Me manda Santi el siguiente mensaje:
"Deuteronomio 10.
entre todos los pueblos, como en este día. Circuncidad el prepucio del corazón, y no endurezcáis más vuestra cerviz. Porque Jehová vuestro Dios es Dios de dioses y Señor de señores, Dios grande, poderoso y temible, que no hace acepción de personas ni toma cohecho;"
Y comenta: Lo de circuncidar el prepucio del corazón debe de ser la mejor metáfora de la Biblia.
Le contesto que sí, que sin duda pude dar mucho juego. Y me pongo a pensar en un documental de los años veinte o así en el que se veía a una pareja de judíos en una sinagoga compitiendo por la interpretación de un pasaje de la Biblia. Supongo que en esa práctica consiste todo el intríngulis de esa capacidad que tienen los judíos para montar startups. Es una cuestión de dominio del lenguaje, de comprensión lectora, de captación de los enunciados. Sabiendo comprender los enunciados las matemáticas son pan comido.
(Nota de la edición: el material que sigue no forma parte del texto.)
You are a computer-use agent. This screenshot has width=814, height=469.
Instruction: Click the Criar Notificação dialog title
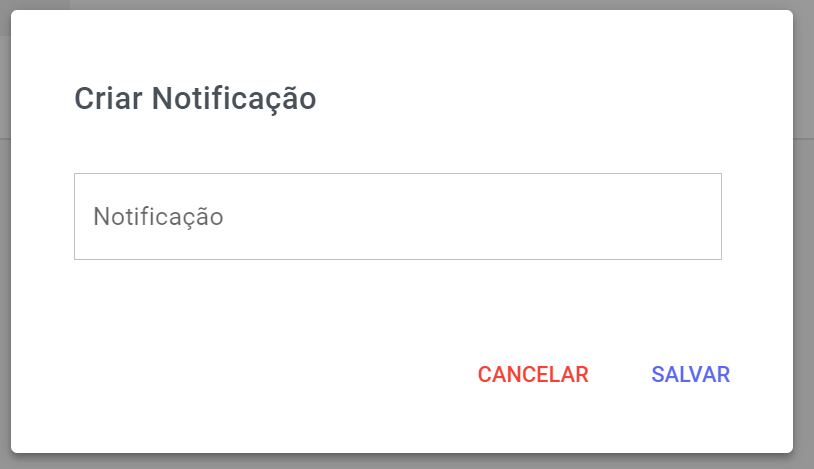pyautogui.click(x=195, y=99)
Y, entonces, Santi insiste:
Desde luego que sí...
"Deuteronomio 20
Pero de las ciudades de estos pueblos que Jehová tu Dios te da por heredad, ninguna persona dejarás con vida, sino que los destruirás completamente: al heteo, al amorreo, al cananeo, al ferezeo, al heveo y al jevuseo, como Jehová tu Dios te ha mandado; para que no os enseñen a hacer según todas sus abominaciones que ellos han hecho para sus diose, y pequéis contra Jehová vuestro Dios"
Decía uno por ahí que la mayor tragedia moderna es que los jóvenes no leían la Biblia. Leyéndola, uno entiende mejor lo que está pasando ahora por allí...
Le contesto que: claro, es la repetición de la jugada.
Y él: Sí, es la naturaleza del escorpión. O esto o ser impíos...
Entonces le he contestado: hoy estaba toda la calle llena de niños que llevaban carteles a favor de la paz. Con frases de la Madre Teresa y así. Y a las mates que las den...
Me contesta: Ese es el punto: si los moros no hubiesen perdido la costumbre de estudiar mates, seguramente hoy otro gallo les cantara...
Y hoy, insiste:
"Josué 5
En aquel tiempo Jehová dijo a Josué: Hazte cuchillos afilados y vuelve a circuncidar la segunda vez a los hijos de Israel. Y Josué se hizo cuchillos afilados y circuncido a los hijos de Israel en el collado de Aralot"
Y comenta: me pregunto que les cortarían esta vez.
La circuncisión, ¡menudo trauma! Y a pelo. De dónde vendrá esa bárbara costumbre. No se me ocurre otra cosa que por cuestiones de higiene. Sin ella, el prepucio es un lugar propicio a las infecciones, sobre todo si tiene problemas para el descapulle. Aunque, me imagino, no serían pocas ni leves las infecciones producidas por la propia circuncisión. Pero vete a saber, porque se sigue practicando en muchos sitios como si fuese un rito de iniciación. Ese día colocan al niño en el centro de todas las atenciones y luego, cuando más confiado está, ¡zas!, el tajo con el cuchillo afilado. Para que se entere de una vez por todas en que consiste la vida. Así que, no te fíes ni de tu padre. Esa es la primera lección para conquistar la sabiduría. No sé, quizá sea mucho presuponer.
El caso es, por lo que se ve, que, como pasa con todas las bárbaras costumbres, la de rebanar el prepucio es asunto propicio a la metáfora. Porque, ¿cuál es el prepucio del corazón que Jehová ordena circuncidar a los judíos? Ahí hay mucha tela para cortar porque en el corazón es donde se supone que se alojan los sentimientos... ese material tan propicio a la infección. Quizá, si al corazón se le diese facilidad para descapullar los sentimientos no se recocerían dentro de él y se evitarían así muchas enfermedades cardiacas.
Por cierto, que lo del prepucio del corazón va en este caso unido al endurecimiento de la cerviz.... ¿quién no hay sentido alguna vez una molestia tensión en esa parte del cuerpo? Tan relacionada, quizá, con la obstinación. En cualquier caso, que lo sepan, Dios no hace acepción de personas ni toma cohecho. Es decir, que no se casa con nadie.